This film is long overdue. Alice Guy Blache deserves her place in cinematic history and a place in the canon. As director Pamela B. Green points out, she was also one of the first to use close-ups, hand-tinted images and synchronised sound. It’s not necessary to accept all these claims to recognise that Alice Guy, who would soon marry Englishman Herbert Blaché, was an extraordinary woman who deserves to be better known. As Green keeps asking: why haven’t we heard of her? We know why now : managed decline of female directors careers, questioning whose work gets preserved, questioning who writes history etc. This film redresses the balance – and we feel is a must for film aficionados especially those keen on equality in film.

INFORMATION PROVIDED:
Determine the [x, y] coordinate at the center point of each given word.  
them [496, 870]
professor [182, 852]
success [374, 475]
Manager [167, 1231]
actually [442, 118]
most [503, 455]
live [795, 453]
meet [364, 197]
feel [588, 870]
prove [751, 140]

WHAT YOU NEED TO DO:
1 - Answer these questions using the Alice Guy Blaché review:
(a) Who directed the film?
(b) Whom would Alice Guy soon marry?
(c) For which viewers does the review call the film a must?
2 - Carry on the Alice Guy Blaché review from its last sentence.
The entries have no connection to the Alice Guy Blaché review and stand on their own as separate material.

ANSWERS TO THE EXERCISES:
1 -
(a) Pamela B. Green
(b) Englishman Herbert Blaché
(c) Film aficionados, especially those keen on equality in film

2 -
SYNOPSIS
When Alice Guy-Blaché completed her first film in 1896 Paris, she was not only the first female filmmaker, but one of the first directors ever to make a narrative film. In Be Natural, Pamela B. Green acts as a detective, revealing the real story of Guy-Blaché and highlighting her pioneering contributions to the birth of cinema and her acclaim as a creative force and entrepreneur in the earliest years of movie-making.
Narrated by Jodie Foster, the film features commentary from Diablo Cody, Geena Davis, Julie Delpy, Ava DuVernay, Michel Hazanavicius, Patty Jenkins, Ben Kingsley, Andy Samberg, Agnès Varda, Evan Rachel Wood and more.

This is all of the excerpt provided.